Если бы мне суждено было судиться за какое-нибудь тяжкое преступление, я хотел бы, чтобы меня судили в светлой и просторной зале.
Не потому, чтобы собралось побольше народу.
А затем, чтобы судьи судили меня со свежей головой, не измучившиеся в тяжёлом, спёртом воздухе.
Затем, чтобы меня судили люди здоровые, а не люди в болезненном состоянии. Не люди, отравленные углекислотой, не люди, задыхающиеся от недостатка кислорода.
Я хотел бы, чтобы в этой зале было светло.
Я хотел бы видеть лица моих судей, видеть, какое впечатление производят на них мои слова, слушают ли они меня, понимают ли, верят мне или не верят.
Я хотел бы, чтобы и они видели моё лицо.
Видели, что я страдаю, как я страдаю.
Пусть судят человека, а не какой-то призрак, почти отсутствующий.
В темноте залы, где-то у противоположной стены ‘маячит’, едва мерещится арестантский халат.
Саван, значит, покойник.
Арестантский халат ‘спокойно’ сидит и говорит ‘казённые слова’.
— Да… Нет… Признаю… Не признаю…
Кто он? Как он относится к тому, что происходит?
Сидит ли он безучастно, равнодушно, думая:
‘Только бы поскорей эту самую канитель кончили. Отсидеть бы, да и к стороне’.
Или перед этим человеком в эту минуту разверзается пропасть, и он онемел от ужаса?
Плачет он или зевает от скуки?
Засыпает под монотонное чтение обвинительного акта, или лицо его покрыто мертвенной бледностью?
Он медлит ответом.
Почему?
Обдумывает он:
— Как бы половчей увернуться.
Или он давится словами признания? Ему тяжко их произнести?
Заливает ли его лицо краска стыда, или он улыбается наглой и равнодушной улыбкой?
Мы ничего не знаем.
Мы видим только в сумраке саван, в который завёрнут труп, и думаем:
‘Труп надо похоронить’.
Я помню, как-то судили какого-то вора.
В сумраке серел арестантский халат.
Вёл себя удивительно спокойно.
Отвечал односложно, да и то нехотя.
Так его и приговорили.
А когда мы выходили из зала, я слышал, как один конвойный говорил другому:
— Мальчонку-то жаль. Уж больно мучился.
Как? Он мучился?
А мы думали, что арестантский халат сидел совершенно спокойно!..

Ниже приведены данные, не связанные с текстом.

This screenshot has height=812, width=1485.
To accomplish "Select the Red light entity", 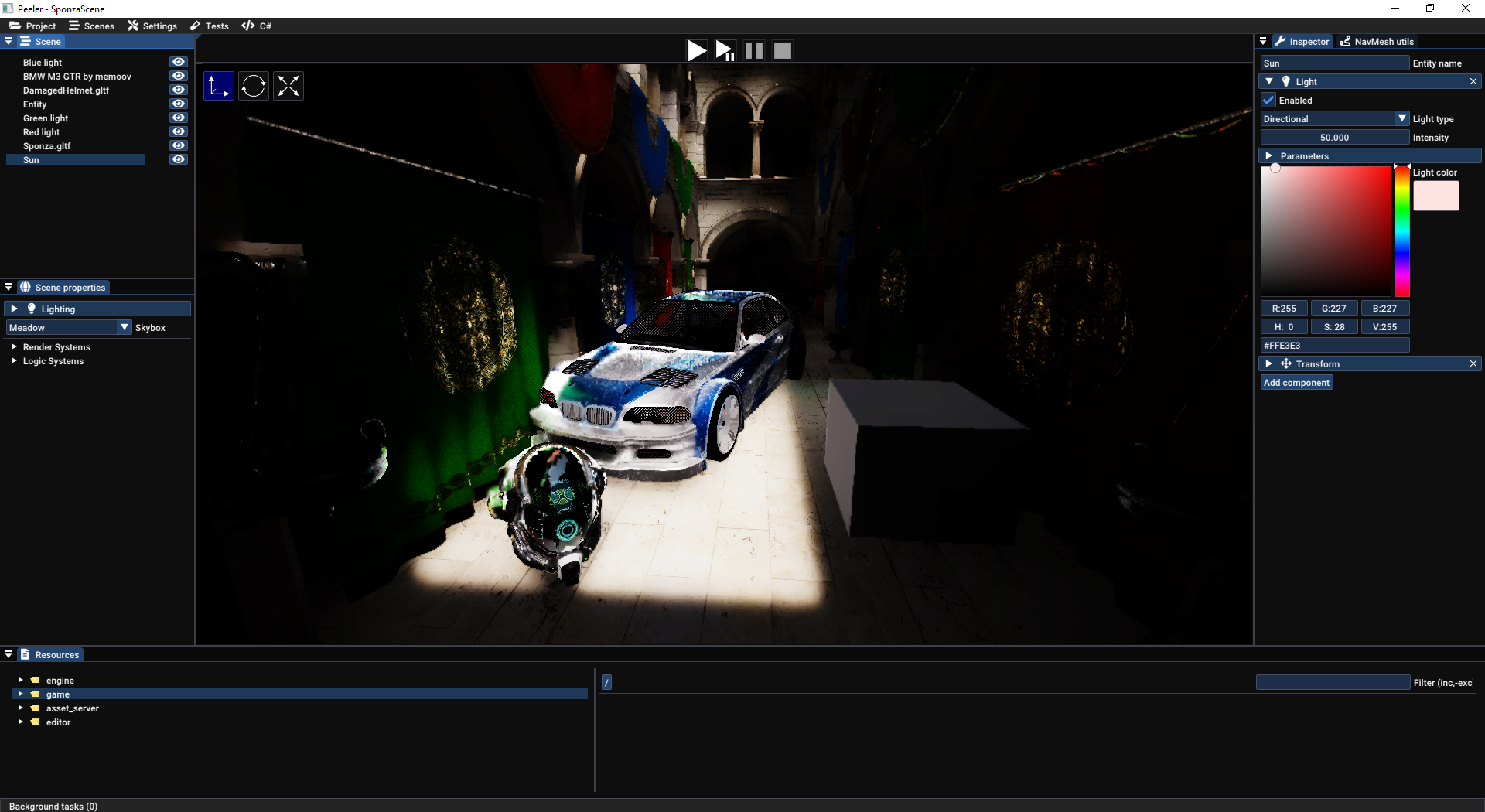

Что он был совершенно равнодушен к своей участи.
И потом, это был просто ‘мальчонка’.
А мы видели только халат и думали, что это обыкновенный, типичный арестант.
Но позвольте, да ведь мы, кажется, судили совсем другого человека!

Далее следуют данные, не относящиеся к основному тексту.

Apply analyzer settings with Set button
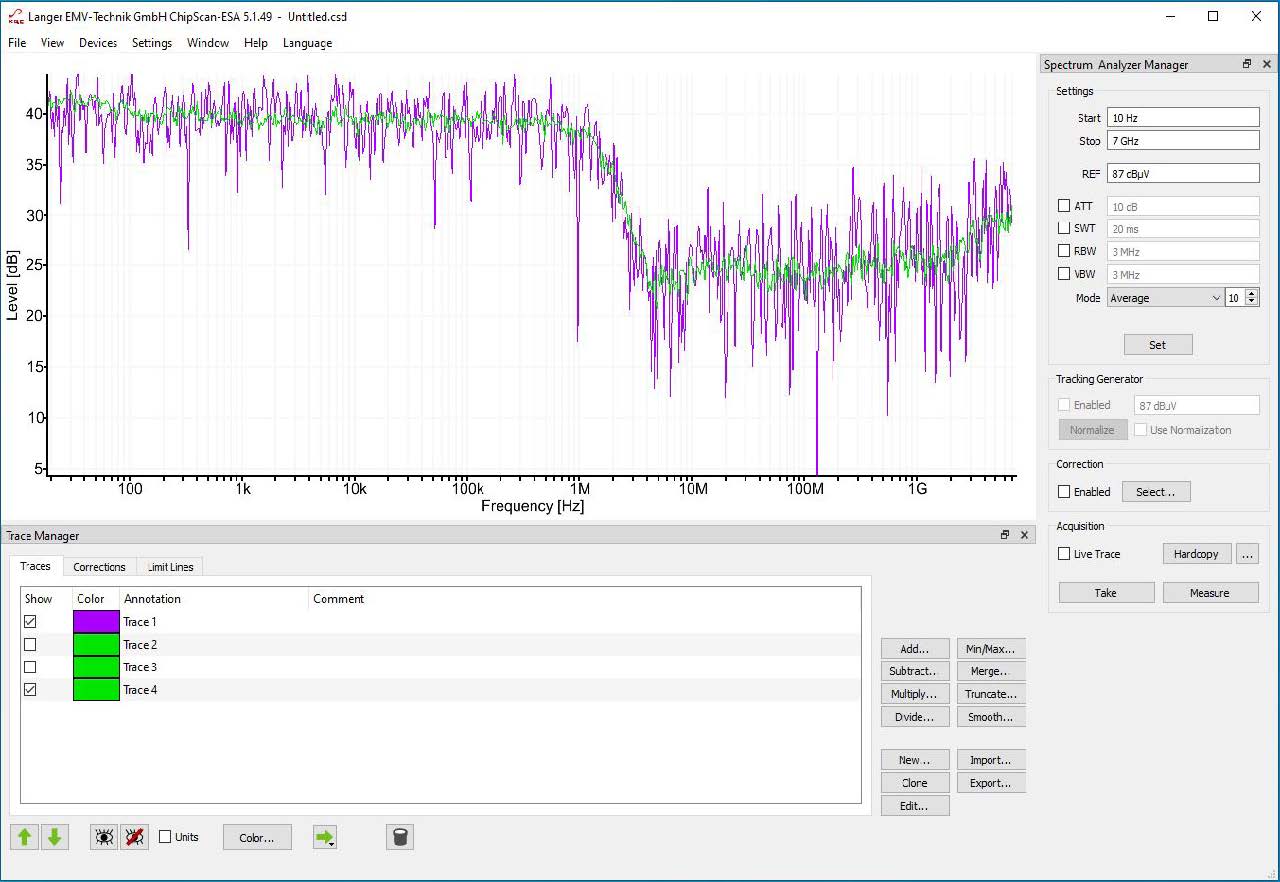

Сколько, сколько краски стыда рассеялось в этом сумраке здания петербургского окружного суда!
Сколько слёз скрыл от мира этот сумрак!
Сколько истинного раскаяния утаил он от тех людей, от которых зависела жизнь человека!
Сколько правды он скрыл от судей и присяжных!
И сколько милосердия утонуло в этом сером, суровом, безотрадном сумраке!..
Источник: Дорошевич В. М. Собрание сочинений. Том IX. Судебные очерки. — М.: Товарищество И. Д. Сытина, 1907, с. 92.